Route 78 is not very picturesque as Erie County’s Transit Road, but its two-lane Niagara County section—where it becomes Lockport-Olcott Road—winds along scenic Eighteen Mile Creek. Just north of the hamlet of Newfane, on a slight knoll overlooking that creek, is the two-story brick Van Horn Mansion, built in 1823 and one of the oldest buildings in the area. This hipped-roofed, forty-six-by-fifty-foot building, with its sweeping two-story veranda, was once one of the largest homes in the county.
Newfane is one of several hamlets along Route 78 along with Burt and Olcott. It was created in 1824 from parts of several surrounding towns, but was settled more than a decade earlier by the mansion’s original owner, James Van Horn. After purchasing about 600 acres in Western New York in 1801, Van Horn moved from New Jersey to Seneca County and then to the Newfane area in 1811 when he was forty-one. He was a founding member of the town of Newfane and also built and operated a grist mill, saw mill, and distillery near the mansion. In addition to being a successful businessman, he was active in the Baptist church and in politics, serving as both judge and town supervisor.
Typical of many family homes, the Van Horn Mansion displays how architectural styles and residential needs evolved over generations.

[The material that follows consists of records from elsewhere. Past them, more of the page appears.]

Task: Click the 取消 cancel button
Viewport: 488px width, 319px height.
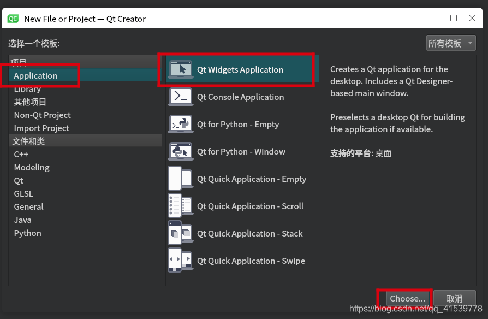Action: (x=455, y=298)
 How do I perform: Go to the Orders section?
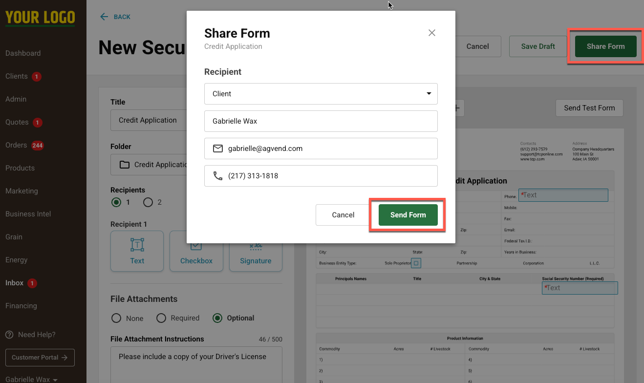click(16, 145)
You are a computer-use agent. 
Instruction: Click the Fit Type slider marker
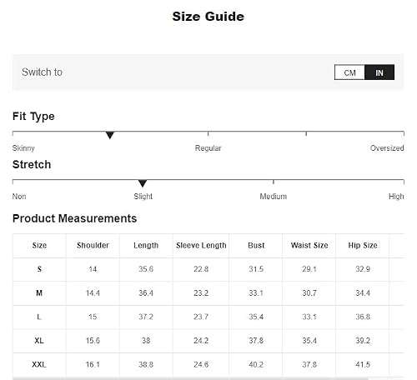click(x=110, y=135)
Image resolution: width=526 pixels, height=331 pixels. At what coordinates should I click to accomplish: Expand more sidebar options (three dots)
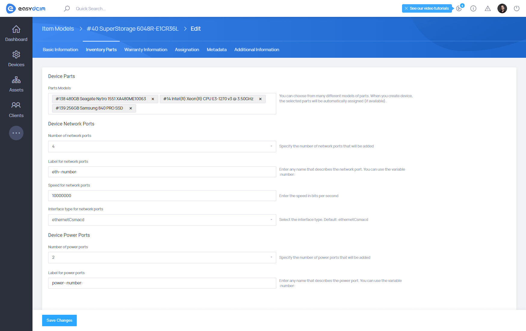16,133
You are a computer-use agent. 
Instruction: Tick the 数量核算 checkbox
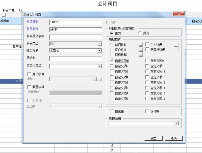(x=29, y=87)
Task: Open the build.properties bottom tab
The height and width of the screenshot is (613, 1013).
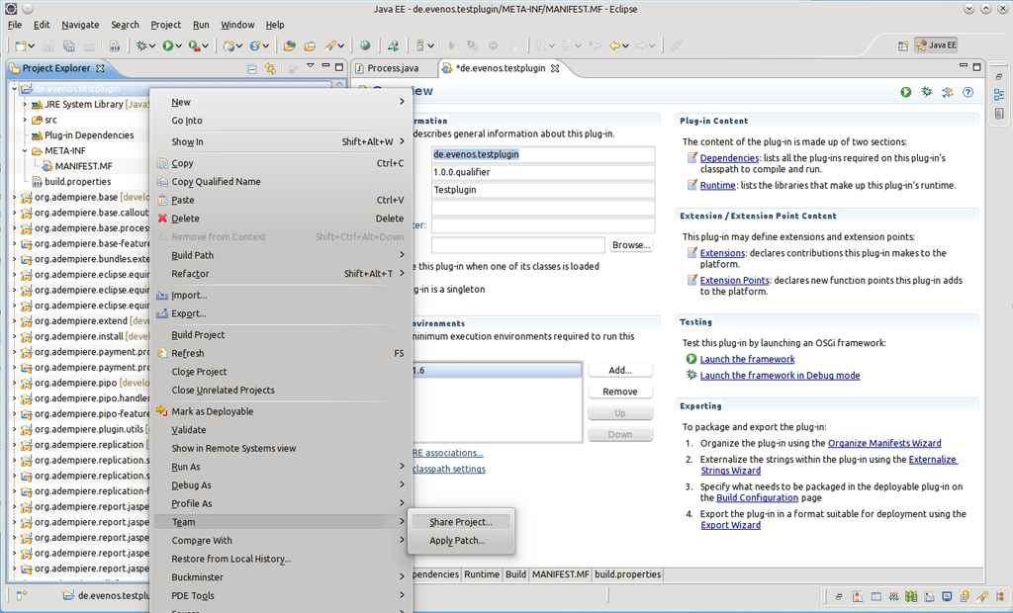Action: tap(627, 574)

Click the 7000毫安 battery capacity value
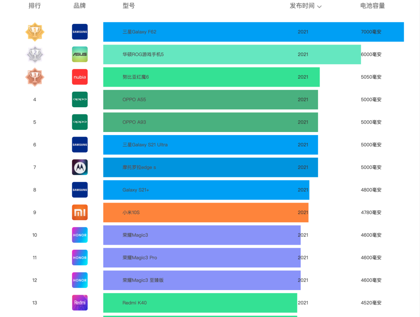tap(371, 32)
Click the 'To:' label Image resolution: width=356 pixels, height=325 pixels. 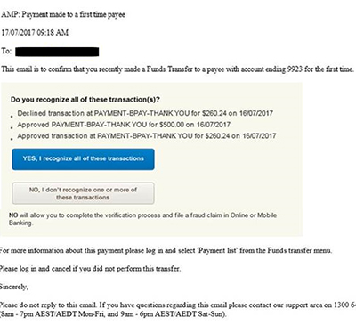tap(6, 51)
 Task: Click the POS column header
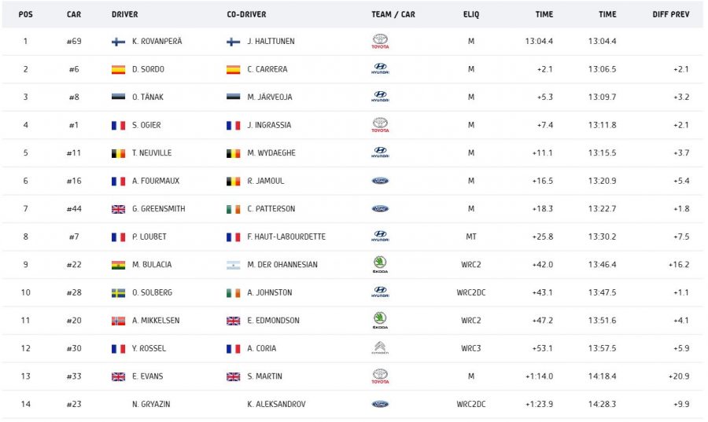coord(25,14)
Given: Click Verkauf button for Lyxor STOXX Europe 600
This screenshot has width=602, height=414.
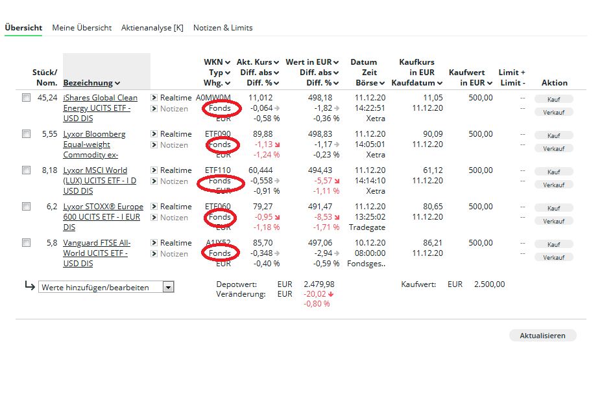Looking at the screenshot, I should [x=553, y=221].
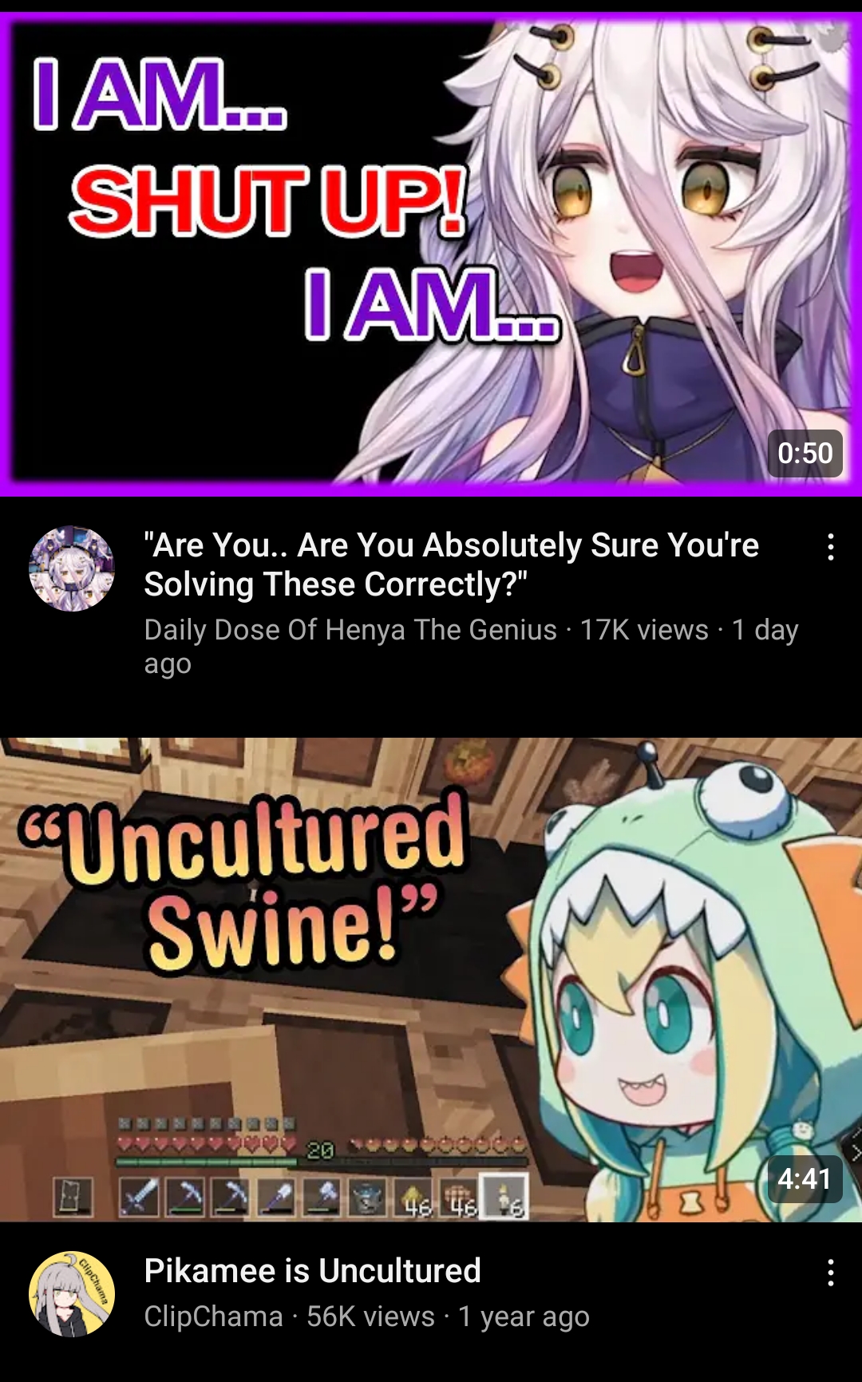This screenshot has height=1382, width=862.
Task: Click the first purple "I AM..." text
Action: (x=160, y=95)
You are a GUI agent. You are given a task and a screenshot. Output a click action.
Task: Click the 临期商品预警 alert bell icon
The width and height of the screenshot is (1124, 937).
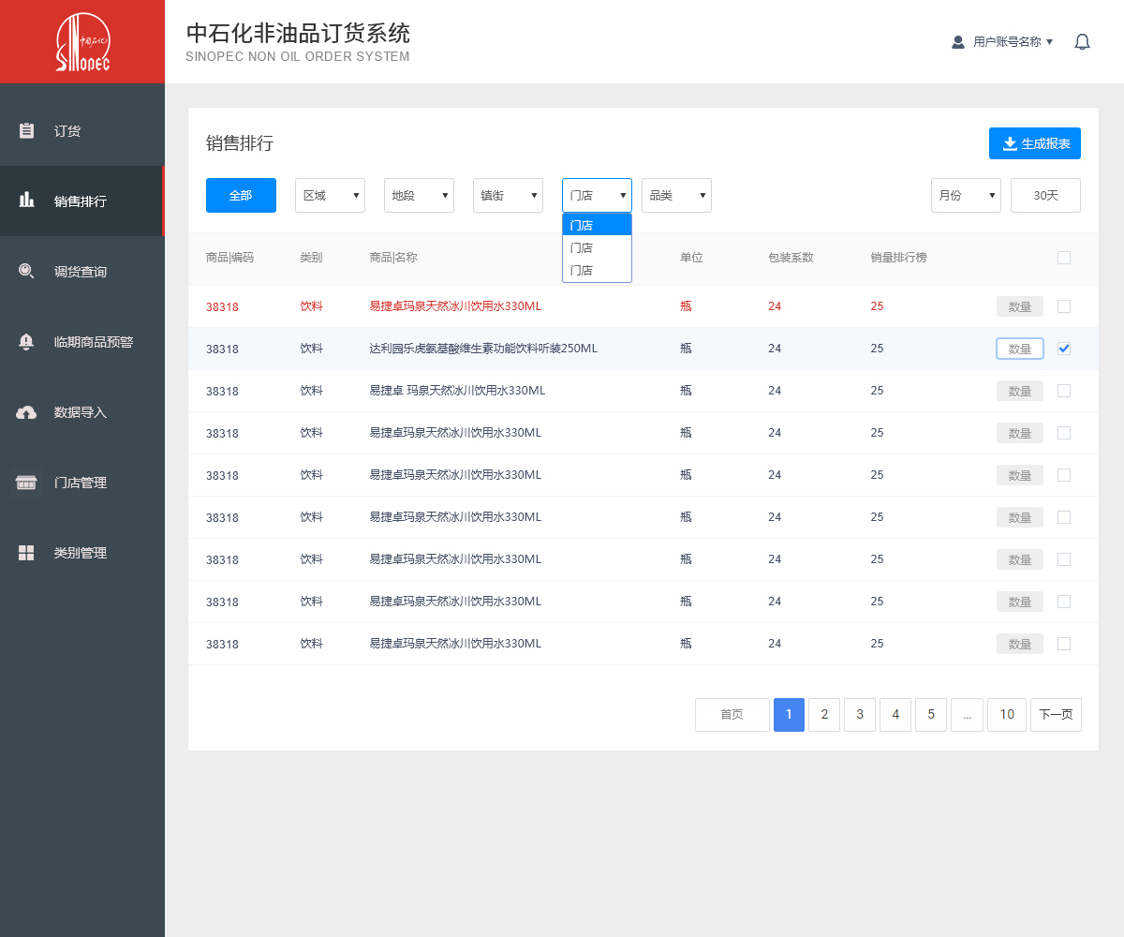[26, 341]
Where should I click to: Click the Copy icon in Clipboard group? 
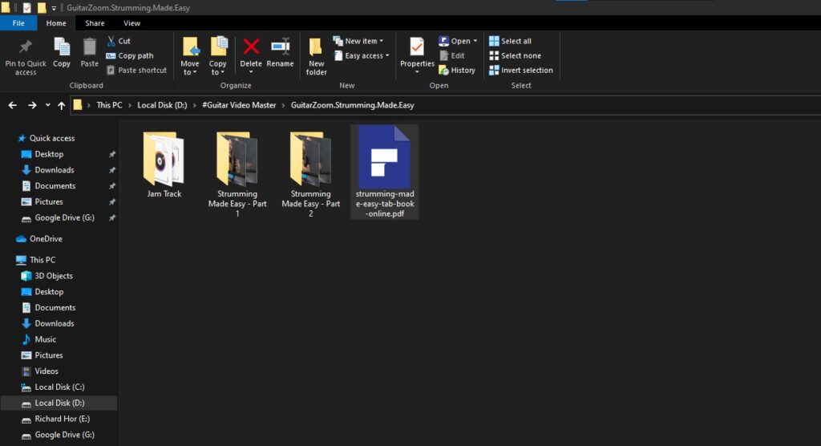tap(62, 48)
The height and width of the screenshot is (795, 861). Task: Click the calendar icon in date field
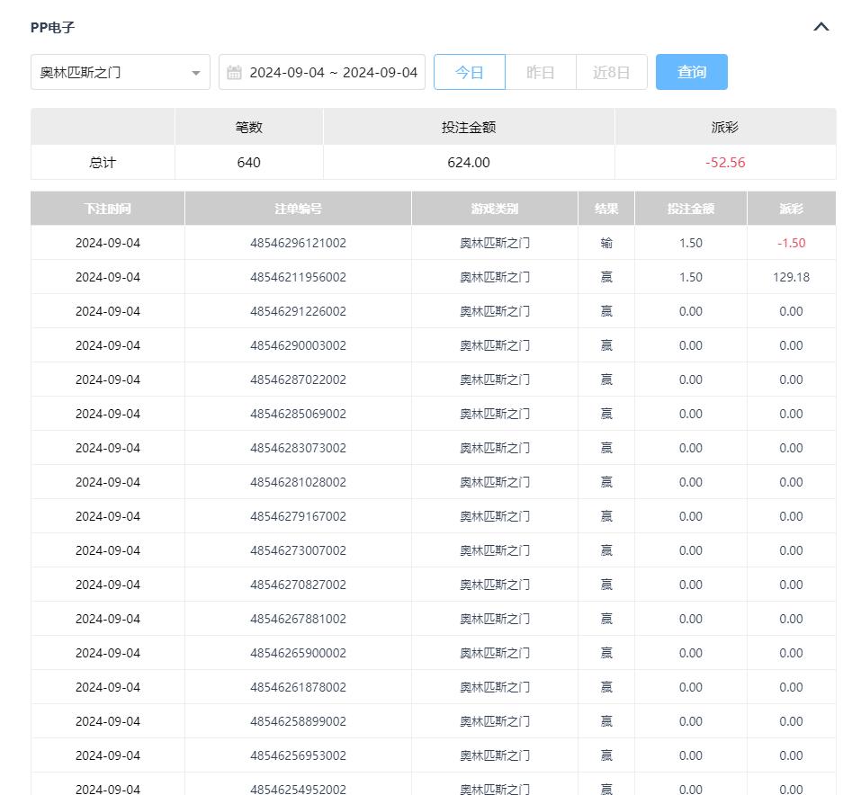point(235,73)
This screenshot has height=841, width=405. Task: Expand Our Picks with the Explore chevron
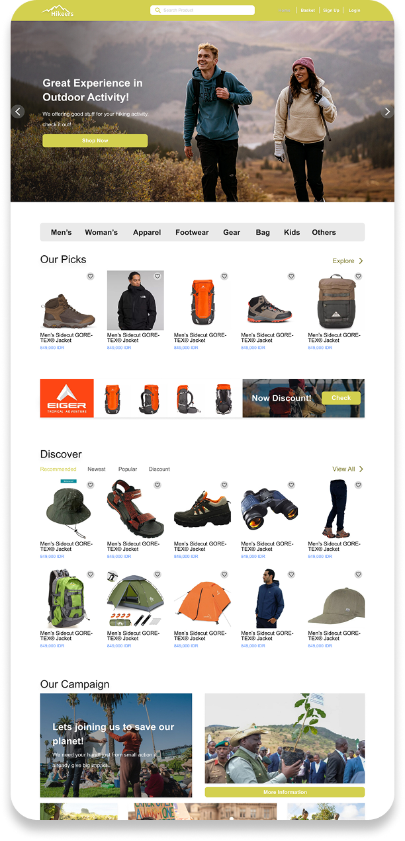[x=361, y=261]
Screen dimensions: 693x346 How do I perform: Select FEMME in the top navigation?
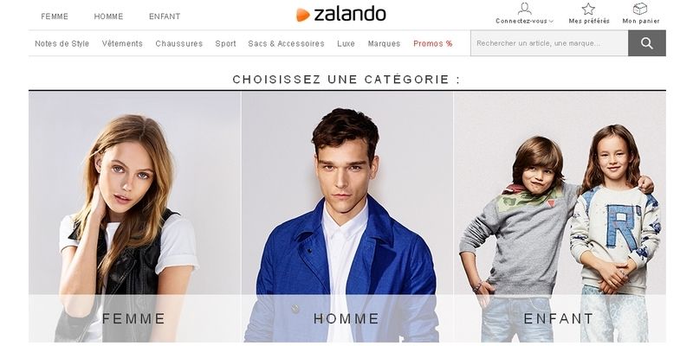55,16
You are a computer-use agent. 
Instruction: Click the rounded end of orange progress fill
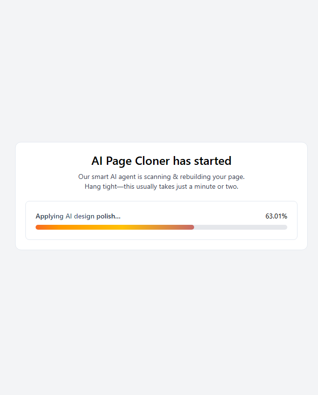coord(192,227)
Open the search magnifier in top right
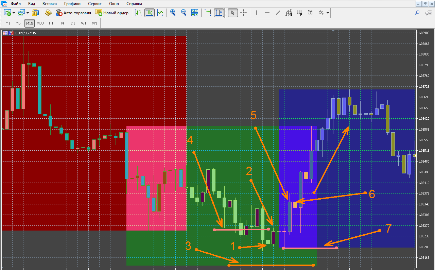435x270 pixels. 417,13
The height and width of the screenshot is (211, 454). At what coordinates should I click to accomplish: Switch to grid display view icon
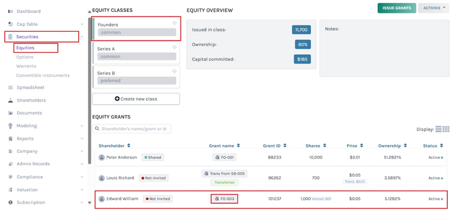point(446,129)
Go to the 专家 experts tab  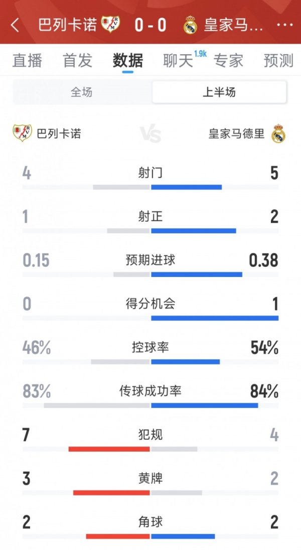pos(230,61)
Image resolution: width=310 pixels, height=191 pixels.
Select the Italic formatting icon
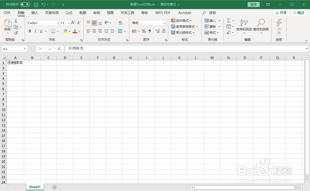[35, 31]
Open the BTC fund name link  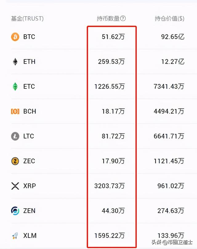pyautogui.click(x=29, y=37)
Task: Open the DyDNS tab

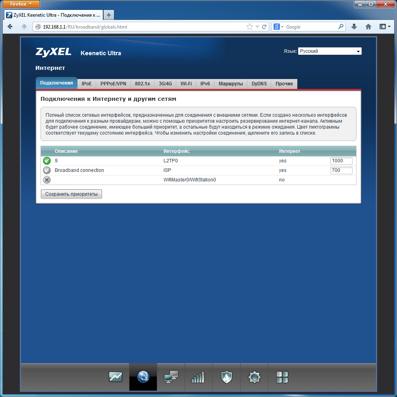Action: point(259,84)
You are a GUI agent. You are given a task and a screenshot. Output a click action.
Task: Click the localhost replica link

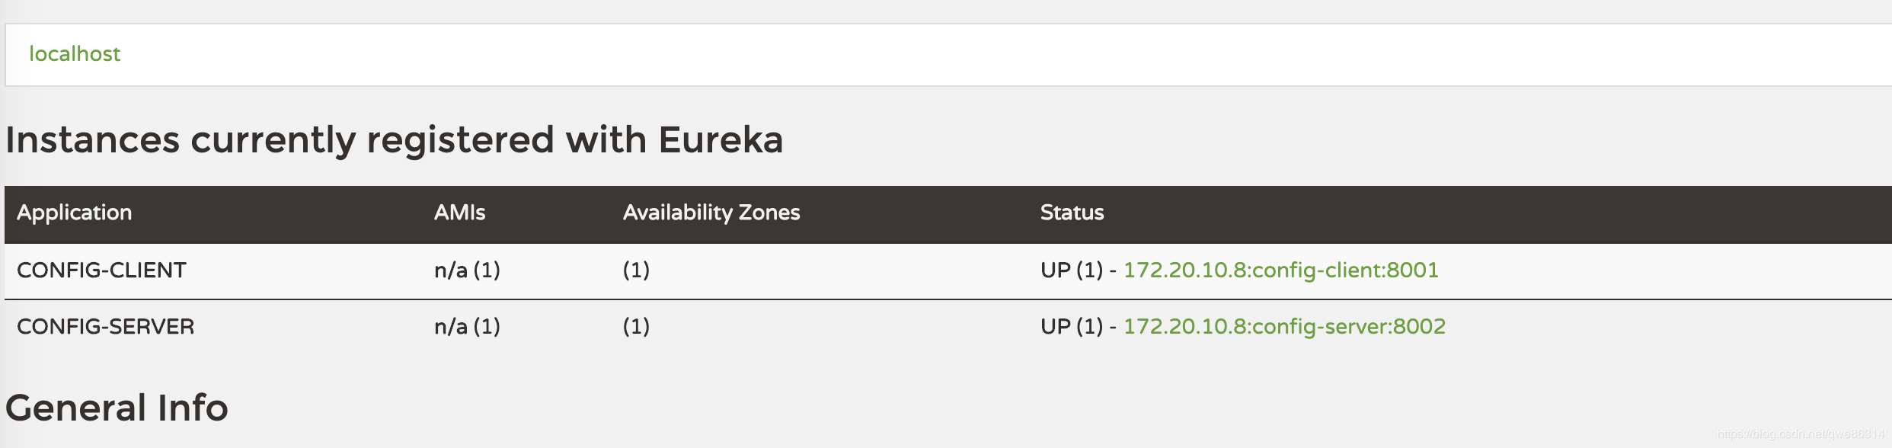(75, 54)
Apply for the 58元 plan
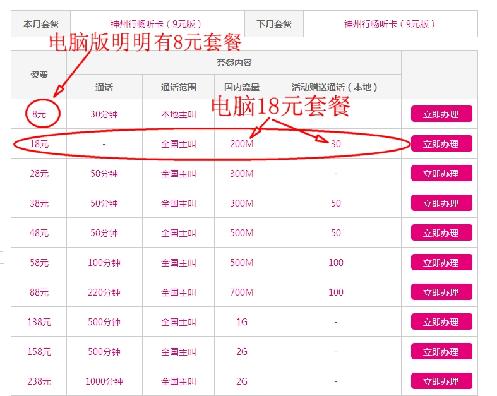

The original portion of the home, as built by Van Horn, reflects Georgian style, especially in the symmetrical massing and Flemish bond of the five bays on the front western facade. To create this type of (relatively) rare brick wall, the short ends, called headers, are alternated with the long sides, called stretchers. This provides a stable structure and decorative appearance. The original front and some side windows are still topped with stone lentils.
James Van Horn died in 1856, and the building passed to his youngest son, Burt, who had been born in the mansion. Burt, influential in his own right, was elected to the New York State assembly and later to two terms in Congress during the Civil War. In fact, the hamlet of Burt was named for him. Circa 1860, Burt Van Horn expanded the building with a large two-story addition on the east and “modernized” it by increasing the height on the windows. The addition is clearly visible in the different brick on the north and south facades. He also added the high hipped roof, replacing what had likely been a gabled one.
Burt’s son, Burt Junior, was perhaps the wealthiest owner of the mansion and did the last extensive changes to the home, around 1900. At that time, he lived in Buffalo but, because he was actively involved in the Pan American Exposition, he desired a country show home. It appears that most of his changes were to the interior spaces, where rooms were enlarged and lightened. The beautiful Parisian central skylight and third-floor attic rooms were presumably added then, along with the existing front entrance. He also installed new hardwood flooring and purportedly had the first home with electricity in Newfane. Although it is possible that the windows were not changed until this circa 1900 remodel, their proportions are more in line with the Italianate style popular in the 1860s, as are the deep roof cornice and brackets.
The main entrance to the building is through the paneled central front door—likely also dating to the 1900 remodel—which is flanked by sidelights and topped by a transom. In its original incarnation, the door likely opened into a central hall and stairs with two rooms on each side. At some point, the stairs were moved back and, together with the 1900 second floor balcony, help accentuate the central skylight.
Listed in the National Register in 1991, the Van Horn Mansion is owned by the Newfane Historical Society, which has restored it and makes it available to the public for events. Its evolution is a classic example of how buildings can be updated as needed by families, but still preserve important defining features that allow us to enjoy what each period had to offer.